You will have found it difficult to miss the budget on 18th March, when George Osborne set out his final budget before the General Election in less than six weeks’ time. You will have seen many a summary by now, but here are the most salient points:
Income Tax & Capital Gains Tax
-The personal allowance will rise to £10,600 on 6th April, then to £10,800 in 2016 and £11,000 in 2017.
-A spouse or civil partner who is not liable to pay Income Tax can pass 10% of their personal allowance (£1,060) to their spouse if they are a basic rate tax payer – saving £212 in Income Tax.

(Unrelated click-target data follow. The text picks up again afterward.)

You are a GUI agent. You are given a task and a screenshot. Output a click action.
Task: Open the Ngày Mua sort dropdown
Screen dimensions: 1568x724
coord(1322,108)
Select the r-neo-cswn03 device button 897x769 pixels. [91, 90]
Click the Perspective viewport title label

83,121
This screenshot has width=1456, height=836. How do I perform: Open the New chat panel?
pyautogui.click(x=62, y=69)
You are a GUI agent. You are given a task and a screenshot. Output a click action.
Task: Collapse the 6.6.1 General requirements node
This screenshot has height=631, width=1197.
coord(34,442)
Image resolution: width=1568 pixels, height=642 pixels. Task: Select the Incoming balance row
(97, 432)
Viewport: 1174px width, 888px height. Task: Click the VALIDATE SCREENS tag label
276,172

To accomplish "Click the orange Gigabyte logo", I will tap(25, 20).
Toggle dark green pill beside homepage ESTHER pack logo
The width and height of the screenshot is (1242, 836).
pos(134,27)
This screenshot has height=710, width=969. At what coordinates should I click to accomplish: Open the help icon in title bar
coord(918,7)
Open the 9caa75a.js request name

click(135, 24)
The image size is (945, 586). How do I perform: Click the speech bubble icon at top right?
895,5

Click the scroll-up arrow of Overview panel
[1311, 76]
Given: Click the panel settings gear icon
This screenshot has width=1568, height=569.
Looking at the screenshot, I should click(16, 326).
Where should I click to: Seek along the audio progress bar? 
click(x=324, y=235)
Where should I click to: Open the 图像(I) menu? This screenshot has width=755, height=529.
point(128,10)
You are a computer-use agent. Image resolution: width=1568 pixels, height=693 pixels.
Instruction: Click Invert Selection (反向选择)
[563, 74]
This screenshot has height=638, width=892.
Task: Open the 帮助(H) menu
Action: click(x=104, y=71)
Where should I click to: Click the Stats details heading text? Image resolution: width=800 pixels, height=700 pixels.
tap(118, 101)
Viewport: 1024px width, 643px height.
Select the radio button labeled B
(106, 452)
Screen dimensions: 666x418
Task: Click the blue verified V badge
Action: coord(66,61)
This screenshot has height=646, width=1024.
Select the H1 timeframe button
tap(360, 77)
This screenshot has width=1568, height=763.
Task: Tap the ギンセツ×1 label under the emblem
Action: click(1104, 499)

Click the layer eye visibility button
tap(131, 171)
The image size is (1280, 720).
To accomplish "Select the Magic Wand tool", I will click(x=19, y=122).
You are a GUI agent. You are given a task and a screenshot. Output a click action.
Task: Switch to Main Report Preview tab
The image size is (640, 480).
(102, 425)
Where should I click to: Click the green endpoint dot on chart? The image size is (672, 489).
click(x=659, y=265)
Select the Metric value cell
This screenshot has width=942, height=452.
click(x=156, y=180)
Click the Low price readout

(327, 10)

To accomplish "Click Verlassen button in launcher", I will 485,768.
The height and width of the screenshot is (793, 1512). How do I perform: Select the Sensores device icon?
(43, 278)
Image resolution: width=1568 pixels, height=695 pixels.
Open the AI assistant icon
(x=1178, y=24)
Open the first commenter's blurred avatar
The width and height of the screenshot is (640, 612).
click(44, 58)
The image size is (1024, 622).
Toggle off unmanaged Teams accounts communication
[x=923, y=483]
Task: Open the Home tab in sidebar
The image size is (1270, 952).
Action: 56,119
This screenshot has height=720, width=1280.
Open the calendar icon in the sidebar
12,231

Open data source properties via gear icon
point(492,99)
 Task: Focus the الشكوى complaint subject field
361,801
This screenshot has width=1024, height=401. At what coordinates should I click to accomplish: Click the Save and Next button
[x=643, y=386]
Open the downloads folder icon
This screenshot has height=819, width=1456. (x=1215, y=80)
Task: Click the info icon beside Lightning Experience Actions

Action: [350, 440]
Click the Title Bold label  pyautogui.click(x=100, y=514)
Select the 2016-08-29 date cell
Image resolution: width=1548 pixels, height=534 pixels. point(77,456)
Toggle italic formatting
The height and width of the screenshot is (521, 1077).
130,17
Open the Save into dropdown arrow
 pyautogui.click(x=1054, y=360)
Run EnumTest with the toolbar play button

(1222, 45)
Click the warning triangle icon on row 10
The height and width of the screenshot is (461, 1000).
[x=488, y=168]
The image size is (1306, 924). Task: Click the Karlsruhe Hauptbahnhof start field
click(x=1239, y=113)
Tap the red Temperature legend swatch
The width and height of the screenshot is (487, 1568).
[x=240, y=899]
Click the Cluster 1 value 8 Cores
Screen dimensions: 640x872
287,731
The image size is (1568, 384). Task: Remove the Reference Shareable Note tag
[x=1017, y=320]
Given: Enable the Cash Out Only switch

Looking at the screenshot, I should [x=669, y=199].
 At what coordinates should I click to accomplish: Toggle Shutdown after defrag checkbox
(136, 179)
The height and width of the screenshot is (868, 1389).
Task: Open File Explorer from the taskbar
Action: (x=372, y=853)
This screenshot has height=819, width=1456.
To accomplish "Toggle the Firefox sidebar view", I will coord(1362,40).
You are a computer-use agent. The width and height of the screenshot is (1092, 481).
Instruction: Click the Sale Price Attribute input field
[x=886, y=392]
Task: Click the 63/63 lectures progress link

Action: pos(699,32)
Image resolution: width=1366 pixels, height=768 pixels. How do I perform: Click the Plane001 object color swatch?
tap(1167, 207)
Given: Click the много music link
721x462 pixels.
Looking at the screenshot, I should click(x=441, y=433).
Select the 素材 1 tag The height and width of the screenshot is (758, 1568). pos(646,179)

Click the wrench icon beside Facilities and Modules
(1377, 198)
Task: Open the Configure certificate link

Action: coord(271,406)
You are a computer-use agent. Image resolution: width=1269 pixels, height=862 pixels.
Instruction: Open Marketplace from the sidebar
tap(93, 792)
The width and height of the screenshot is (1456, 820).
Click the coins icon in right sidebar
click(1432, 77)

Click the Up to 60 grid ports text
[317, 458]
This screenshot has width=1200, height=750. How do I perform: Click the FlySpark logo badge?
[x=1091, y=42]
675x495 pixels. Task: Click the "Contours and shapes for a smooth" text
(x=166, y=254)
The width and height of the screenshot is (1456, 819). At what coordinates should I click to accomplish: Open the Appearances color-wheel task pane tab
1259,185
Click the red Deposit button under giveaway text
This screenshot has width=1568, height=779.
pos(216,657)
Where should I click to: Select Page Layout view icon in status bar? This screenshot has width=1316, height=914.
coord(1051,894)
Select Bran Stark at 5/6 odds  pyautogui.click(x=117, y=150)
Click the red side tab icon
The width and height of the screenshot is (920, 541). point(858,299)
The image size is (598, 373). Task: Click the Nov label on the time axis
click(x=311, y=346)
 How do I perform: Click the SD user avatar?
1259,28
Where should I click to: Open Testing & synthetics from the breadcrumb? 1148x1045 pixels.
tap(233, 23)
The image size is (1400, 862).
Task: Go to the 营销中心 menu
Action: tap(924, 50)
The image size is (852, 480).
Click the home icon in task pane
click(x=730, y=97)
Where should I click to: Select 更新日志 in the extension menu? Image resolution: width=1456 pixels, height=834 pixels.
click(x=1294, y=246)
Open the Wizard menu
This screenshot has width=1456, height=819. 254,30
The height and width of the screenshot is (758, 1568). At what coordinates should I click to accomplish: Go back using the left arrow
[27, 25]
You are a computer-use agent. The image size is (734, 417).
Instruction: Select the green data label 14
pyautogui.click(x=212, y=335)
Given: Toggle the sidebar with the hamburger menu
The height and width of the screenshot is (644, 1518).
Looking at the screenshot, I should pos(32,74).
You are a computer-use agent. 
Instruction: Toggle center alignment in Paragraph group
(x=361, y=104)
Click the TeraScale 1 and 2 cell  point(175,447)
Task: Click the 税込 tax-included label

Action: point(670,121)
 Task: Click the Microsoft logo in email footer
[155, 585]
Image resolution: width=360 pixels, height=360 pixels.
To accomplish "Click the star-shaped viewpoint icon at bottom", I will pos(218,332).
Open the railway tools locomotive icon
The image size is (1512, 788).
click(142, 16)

-The Chancellor proposed to scrap the annual tax return and to have in its place a digital tax system which will streamline our tax affairs – this will be implemented over the next Parliament.
-From 6th April 2016 basic rate tax payers will be able to receive £1,000 in savings income before tax is deducted. For higher rate tax payers this will be £500.
-The Capital Gains Tax allowance will be increased to £11,100 for individuals and £5,500 for trusts.
-The Inheritance Tax threshold has been frozen at £325,000 until 2017/2018.
-Deeds of Variation will be reviewed to ensure they do not encourage IHT avoidance.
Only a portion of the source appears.